News

Friday January 29, 2010


Footsore for the Unborn: Over 800 Steubenville Students in March for Life

STEUBENVILLE, OH, January 29, 2010 (LifeSiteNews.com) — It has been a long-standing tradition for the president of Franciscan University to cancel classes on the anniversary of Roe v. Wade since so many students regularly attended the annual March for Life in Washington, D.C.

This year, Franciscan’s contingent of students, faculty, staff, and alumni numbered well over 800.

Students for Life (SFL), the pro-life club on campus, organized the trip. Shaun Richter and Olivia Dvorjak, SFL members and coordinators for the trip, handled last-minute cancellations.

“It’s about five times as smooth as last year,” said Richter. “The best part of the process is just getting to go to the march, seeing all the planning come to fruition — when the buses pull out and we know we’ve done our part to make that happen.”

For Dvorjak, the march is familiar territory. She says she’s attended “about six or seven — I can’t remember exactly.”

“Every year something more significant happens at the march than the year before,” she said.

At 10:00 p.m. the night before the march, Father Dan Pattee, TOR, chair of Franciscan University’s Theology Department, led a prayer vigil in Christ the King Chapel. The students participated in Eucharistic adoration and read portions of the encyclical “Evangelium Vitae,” followed by a short reflection from Father Pattee.
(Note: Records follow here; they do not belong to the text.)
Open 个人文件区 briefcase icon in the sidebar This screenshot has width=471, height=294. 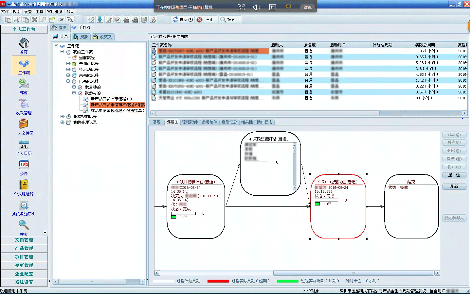click(24, 124)

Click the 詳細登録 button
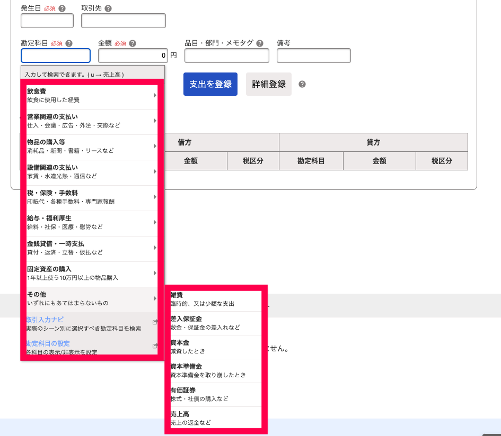[x=268, y=84]
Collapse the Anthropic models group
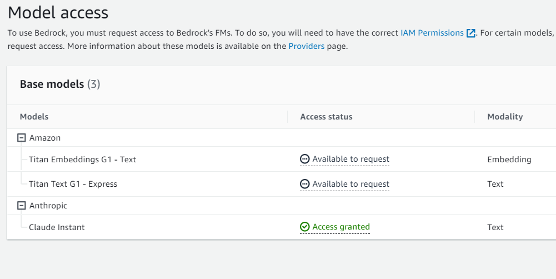This screenshot has height=279, width=556. point(22,206)
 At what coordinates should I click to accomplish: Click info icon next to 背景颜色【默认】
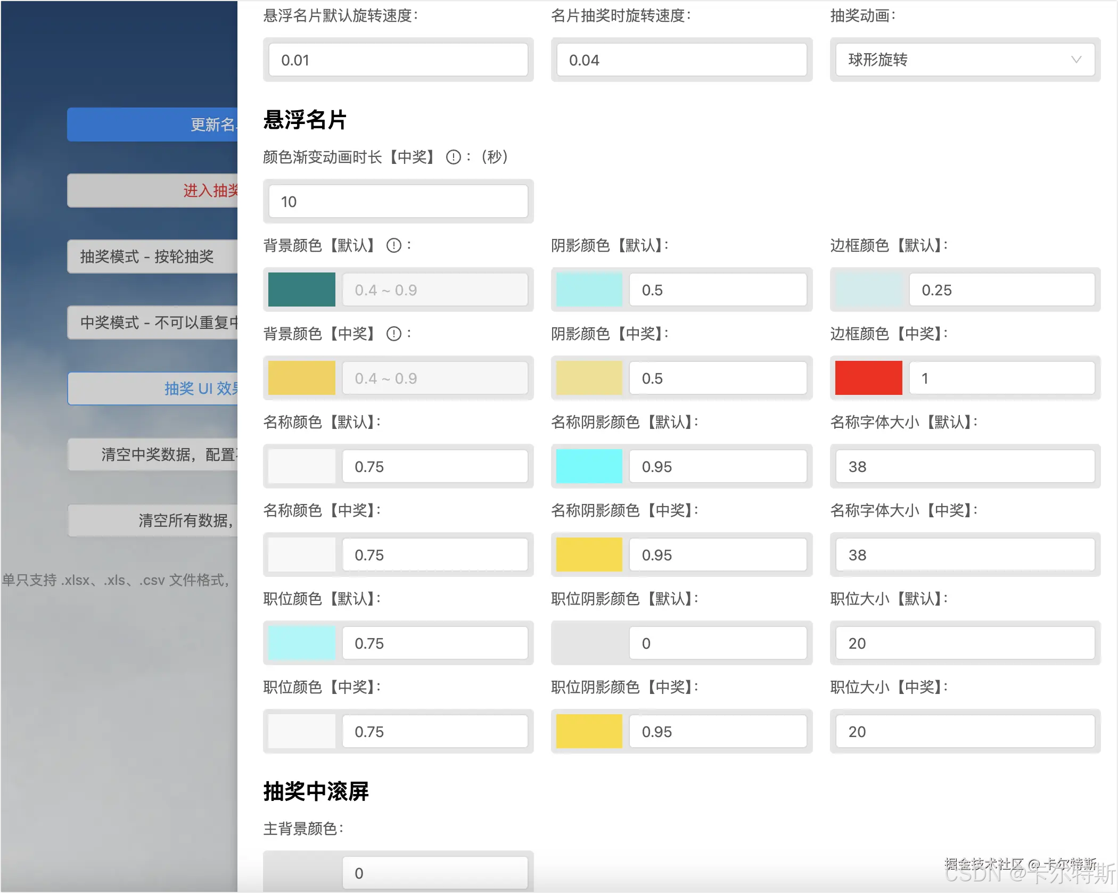(x=393, y=245)
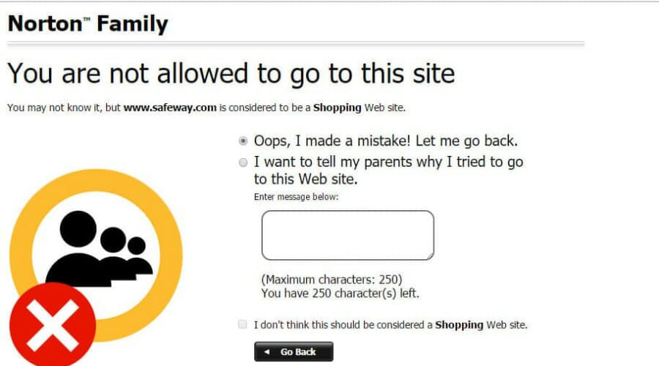Click the yellow Norton ring logo

pos(96,255)
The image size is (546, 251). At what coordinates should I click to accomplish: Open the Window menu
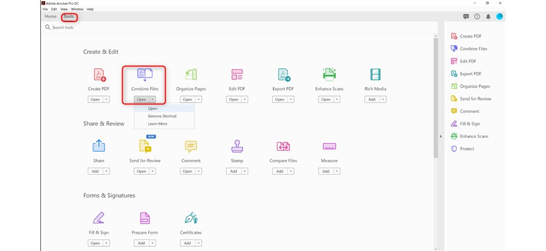(x=78, y=9)
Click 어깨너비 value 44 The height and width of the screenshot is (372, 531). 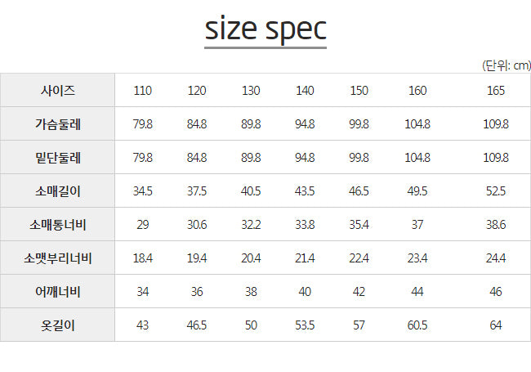pos(417,292)
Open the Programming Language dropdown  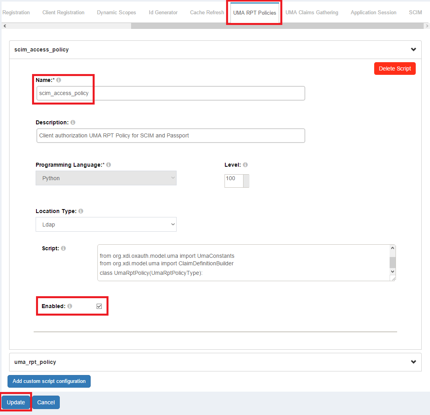tap(106, 178)
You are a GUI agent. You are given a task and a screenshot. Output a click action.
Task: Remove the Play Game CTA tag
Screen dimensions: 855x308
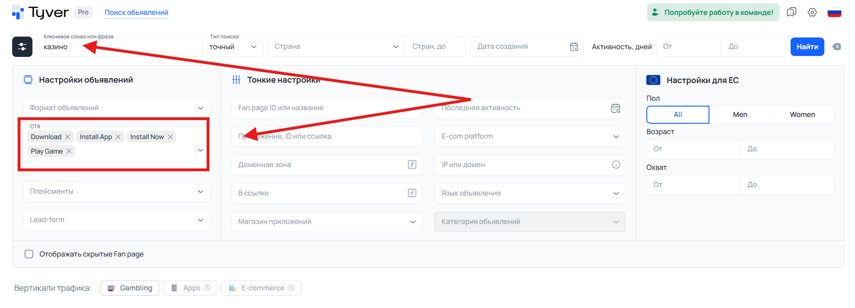tap(69, 151)

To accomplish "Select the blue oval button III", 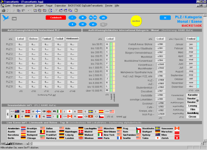I will [x=82, y=17].
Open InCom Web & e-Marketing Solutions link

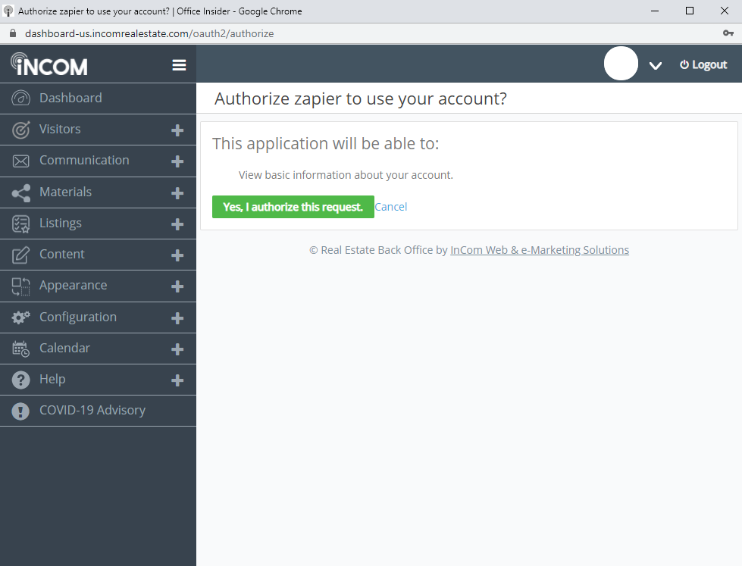click(540, 250)
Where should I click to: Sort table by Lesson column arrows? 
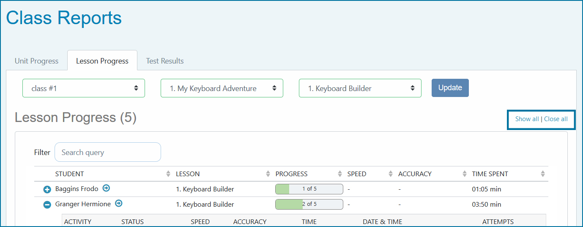click(x=268, y=174)
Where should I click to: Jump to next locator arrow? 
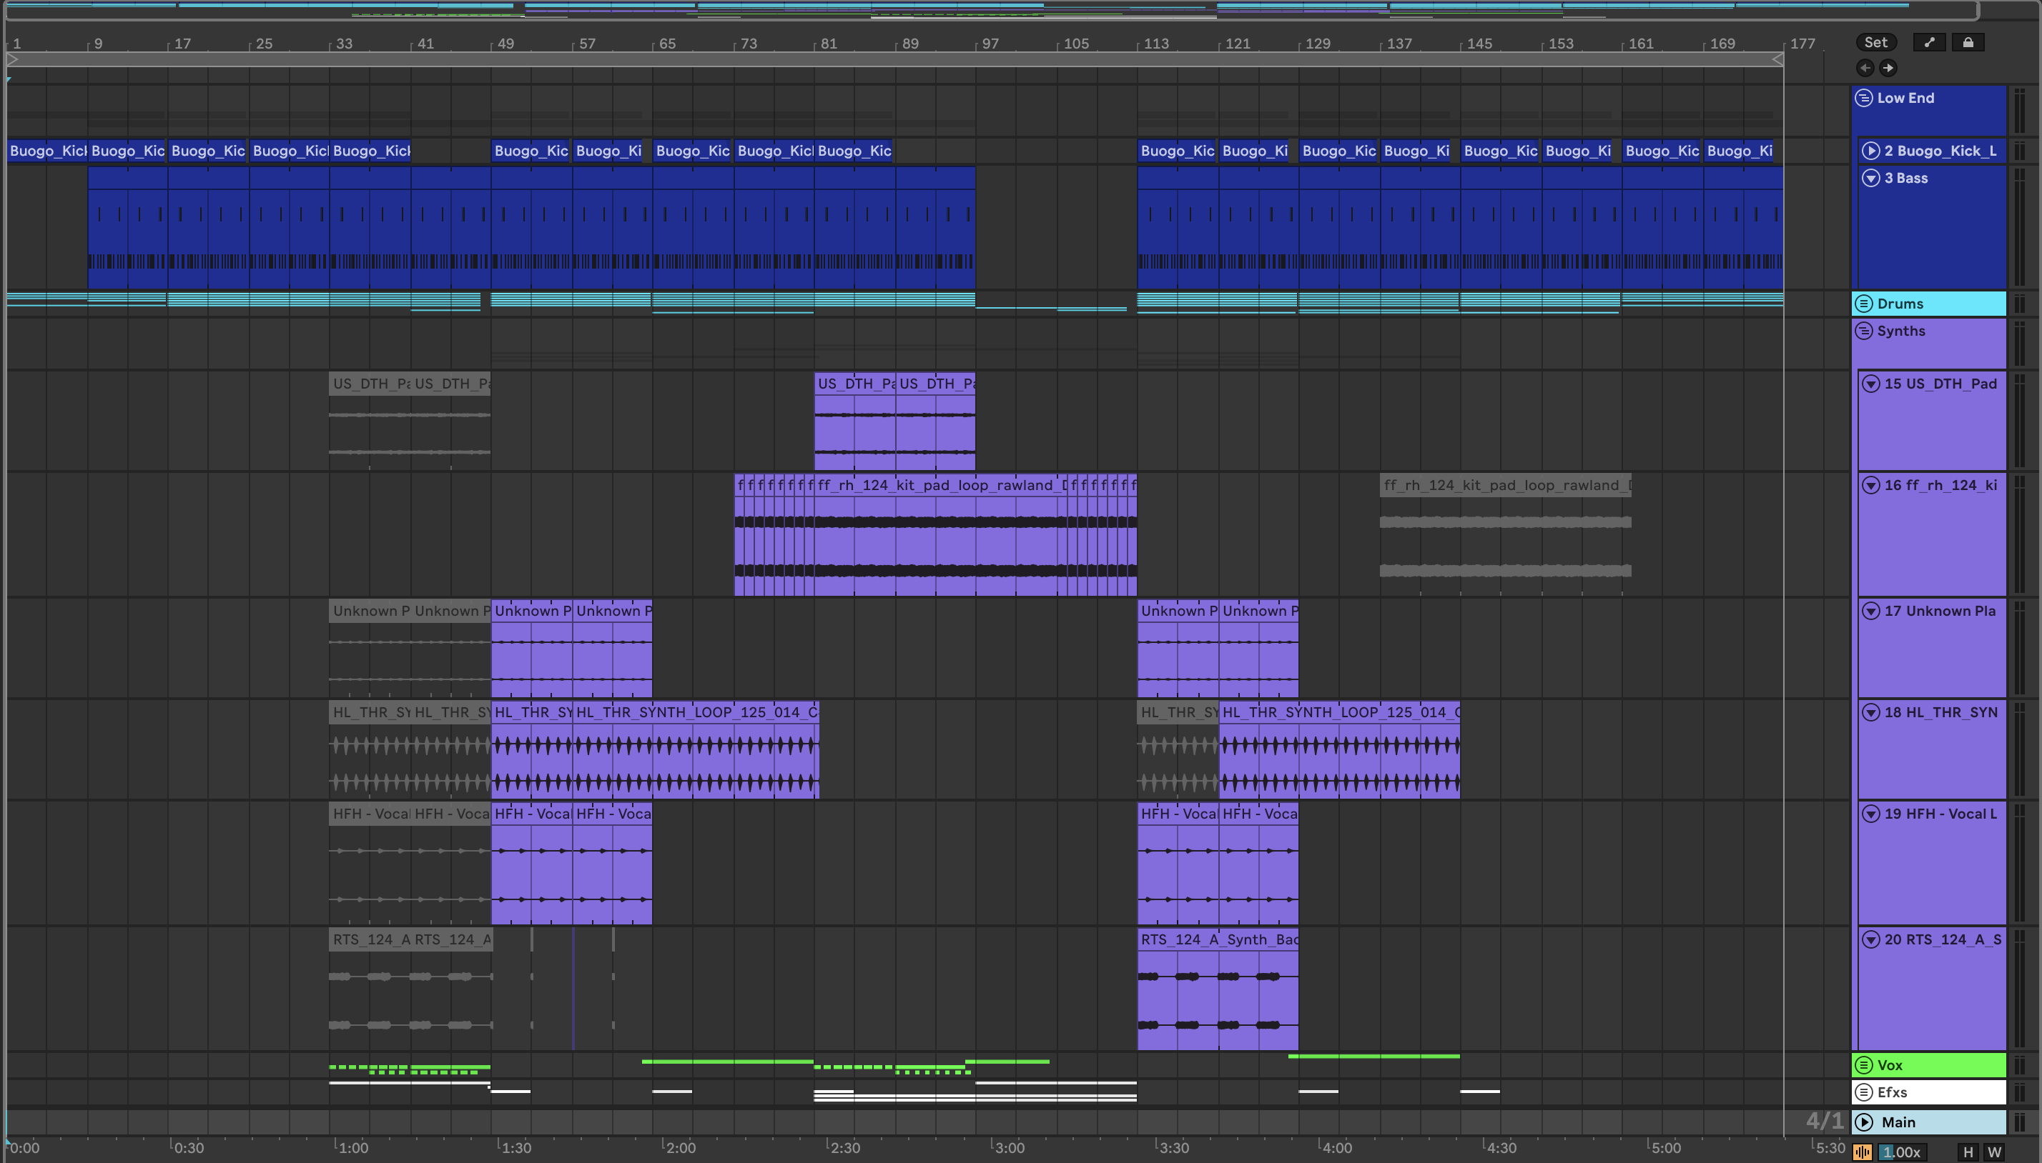coord(1888,68)
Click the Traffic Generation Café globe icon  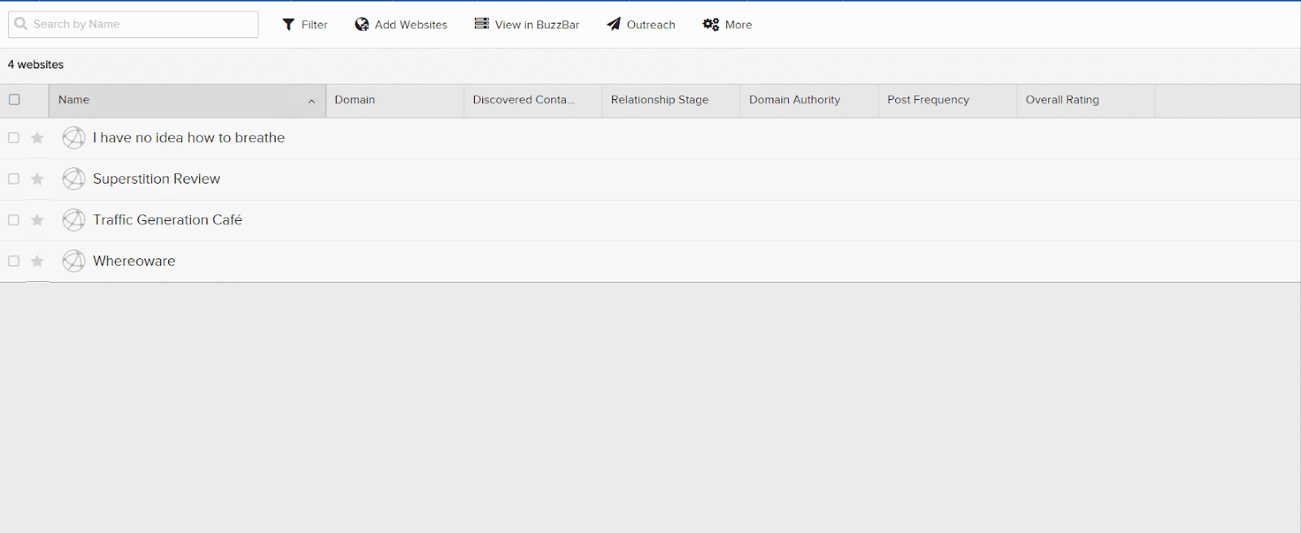[x=74, y=220]
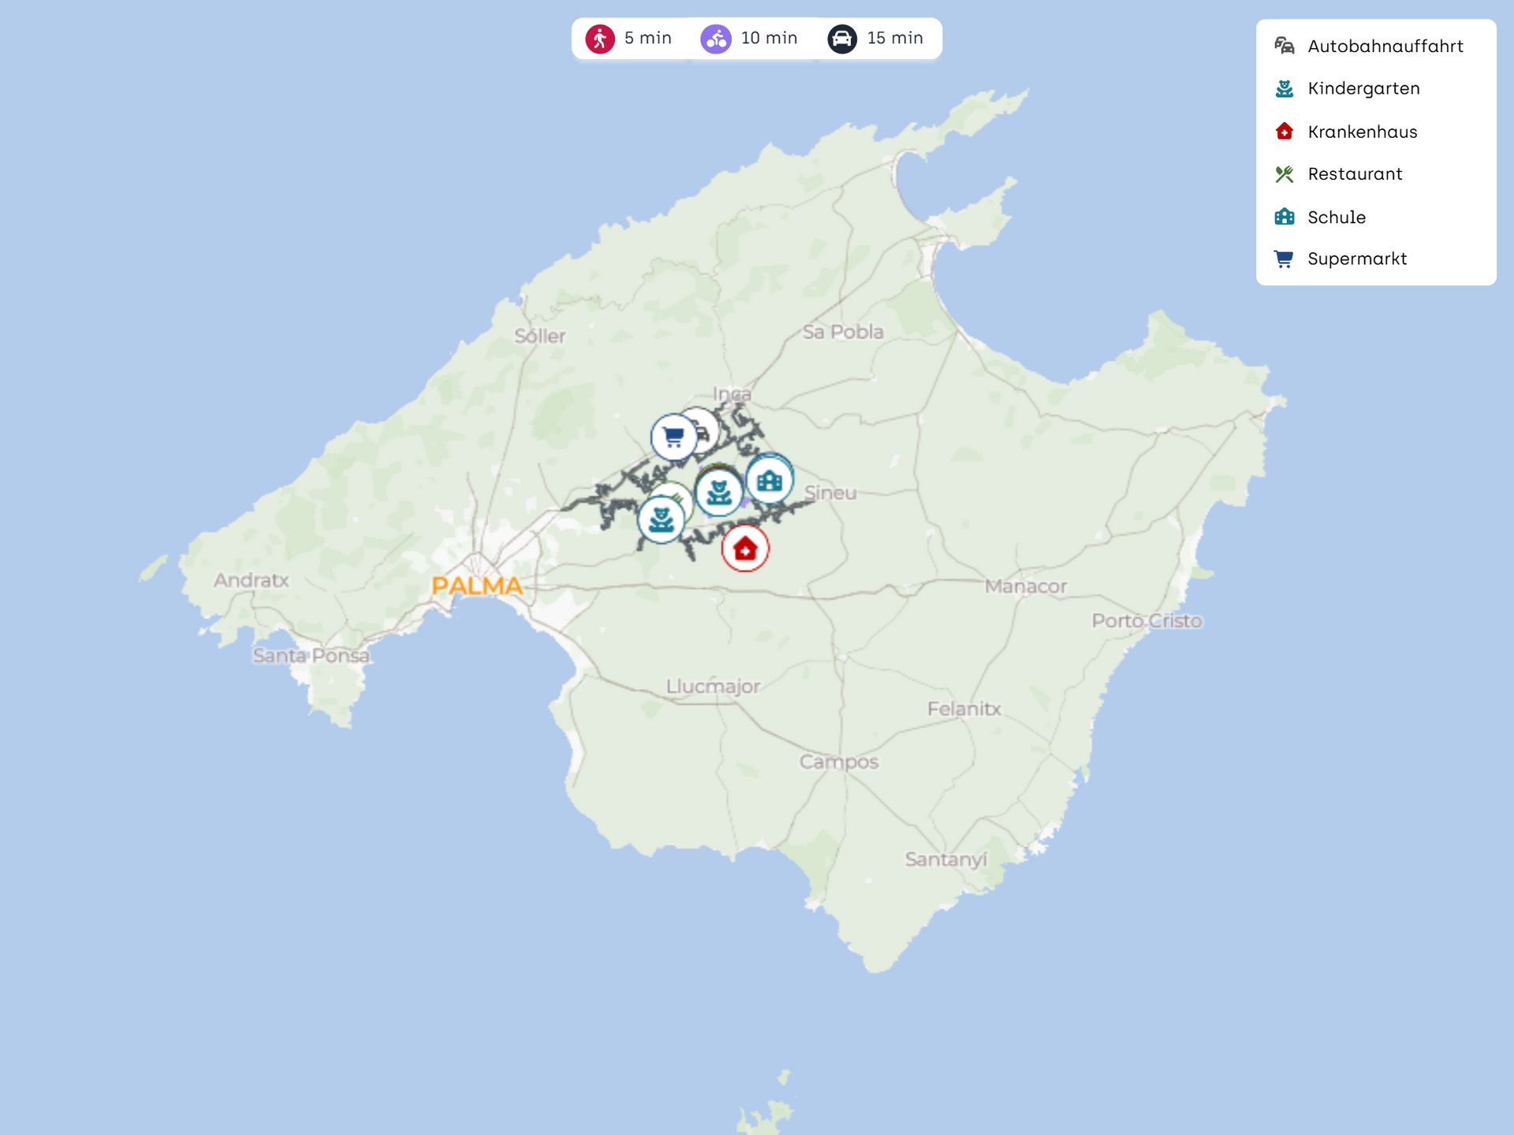Click the red hospital map marker
This screenshot has width=1514, height=1135.
pyautogui.click(x=745, y=549)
The vigil ended with the Divine Mercy Chaplet and a closing benediction from Father Pattee.

The buses departed at close to midnight for the Basilica of the National Shrine of the Immaculate Conception and a morning Mass before the march. During the six-hour ride, bus captains led everyone in the Sorrowful Mysteries of the Rosary for a successful march, for the unborn, and for families, followed by the prayer for Christian unity. Some students began a quiet rendition of Salve Regina, which quickly trailed off into silence and sleep.

The students awoke to D.C. and a dusky dawn. The basilica loomed up out of the night, towering above the surrounding Catholic University of America campus. As the Franciscan contingent filed in one man could be heard saying, “You hear that, Andy? These guys are from Franciscan University. Their university sent seven buses of kids, seven buses. Wow. That’s a high percentage of kids!”

In his homily at the morning mass, Archbishop Timothy Broglio said, “Our faith urges us to respond to any situation of suffering, injustice, poverty, and a host of other contemporary ills. That faith convoked us last night to gather in prayer, vigil, and preparation for our annual witness to the importance and dignity of every human life.”

He emphasized that Catholics cannot just stand by while injustice occurs, but must speak for the voiceless. “We believe that the right to life is inscribed in the conscience of humanity. It is not merely a Catholic issue.”

After the Mass, students used their free time before the noon rally and march to tour the city and explore the glories of the basilica.

The metro lines between the campus and the National Mall were full of eager high school and college students. The earlier rain had cleared up, leaving gray skies and a muddy mall. The Franciscan University banner stood out in the gathering crowd, carried proudly by students, emblazoned with the Scripture verse, “Before I formed you in the womb, I knew you” (Jeremiah 1:5).

Gradually, the National Mall filled up with marchers converging from all quarters of D.C. — with attendance later estimated between 250,000-400,000, the biggest March for Life ever.

After the speeches, the March for Life commenced. The number of pro-lifers in attendance was so massive that progress occurred in fits and starts. Father Dan Pattee led Franciscan students in a Rosary as the banner inched slowly forward.

Though each group had gathered at the rally around their respective banners, people dispersed into the crowds fairly soon after the march began. Franciscan students marched side by side with Anglicans for Life, Lutherans for Life, high school students from across the country, and men and women bearing testimony to the children they’d lost through abortion.

Several hours after the rally, the Supreme Court came into view, signaling that the end of the march had come. Franciscan University students met their buses by the National Museum of the American Indian, footsore but happy. Some would stay for the Students for Life of America Conference on Saturday at Catholic University of America’s campus.

On the ride home, students slept, watched movies, and discussed the march. “I like that the University has such an emphasis on the March for Life — enough to cancel a day of classes.” said Olivia Smithmier-Bohn, a freshman philosophy and theology major from Madison, Wisconsin.

She gave several reasons for her involvement. “The pro-life cause has been very near and dear to my heart, both for its intrinsic value and because recently someone referred to me and another parishioner as two pro-life warriors. I said to myself, ‘I don’t deserve that compliment. I’ve done nothing.’ But that challenged me to do more, and so I’ve become progressively more involved.

“Another motivation for me to get involved — if the pro-abortionists had their way, I would not exist,” she said, holding her white cane. “I am a primary candidate for someone who should have been aborted for basically every reason you can think of.”